Whether or not you need to enable SSL/TLS to connect to your DVR is up to you: it should be based on your evaluation of the risk. Presumably, your DVR is located behind a reverse NAT router. Generally speaking, it's a good idea to consider using HTTPS indeed, especially for something that's going to connect to a device within your LAN from outside.
If you DVR itself doesn't have any HTTPS settings, such a configuration might not be directly possible. You may have to set up a reverse proxy to do so, which is a bit more involved. Some routers might let you do that (especially if you can install your own system, such as OpenWRT or DD-WRT, ...), or you could also run your own server (acting as a reverse proxy) on another device within your LAN (you'd have NAT Router <--port-forward--> HTTPS server <--reverse-proxy--> DVR HTTP server).

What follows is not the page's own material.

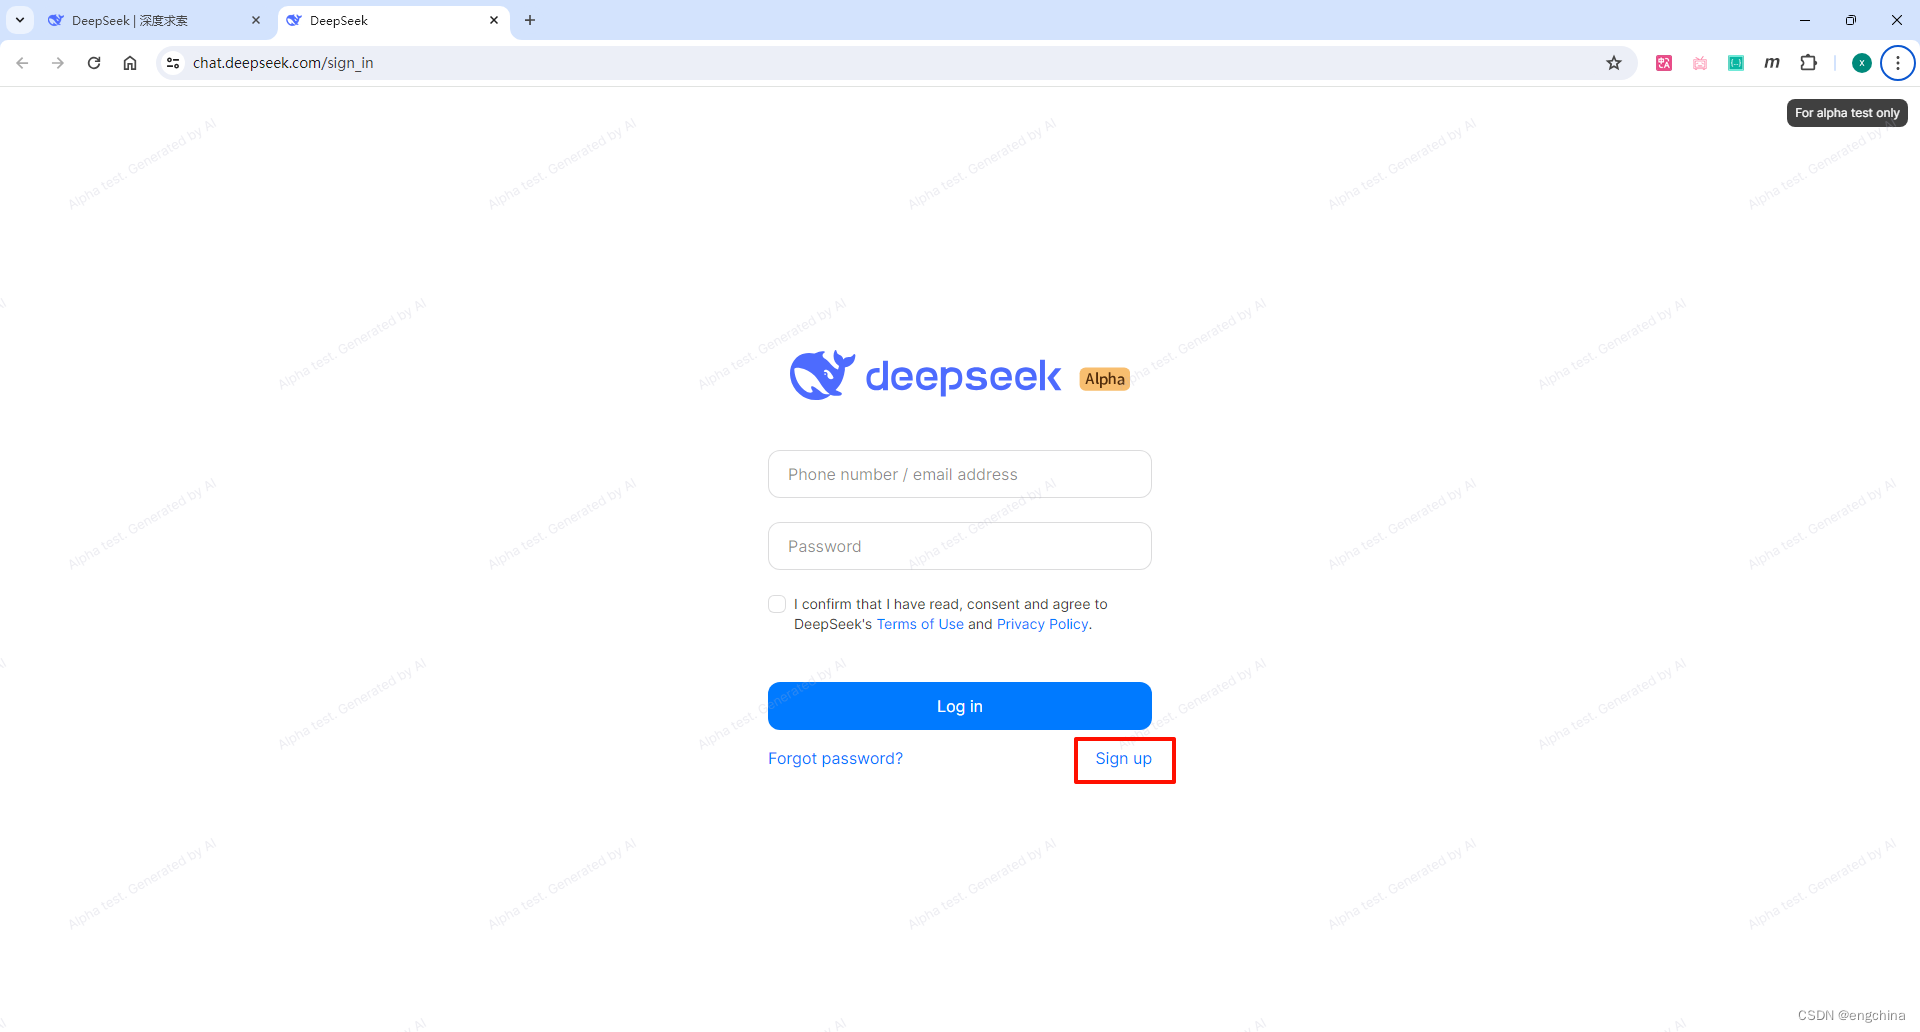The image size is (1920, 1032).
Task: Close the active DeepSeek tab
Action: coord(494,20)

In terms of DNS records, you can issue your certificate to something.yourdomain.example, then have something.yourdomain.example be a CNAME record to youraccount.dyndns.org, where you would update that DynDNS record regularly (perhaps via an application already provided with your DVR or router). Since the host name verification is made according to the host name requested by the client (see RFC 2818 Section 3.1 or RFC 6125), this will work fine.
.htaccess is a local configuration file used by Apache Httpd. It may work if your DVR uses Apache Httpd and lets you access it. Whatever it uses might have other configuration files instead. It all depends on the equipment you have.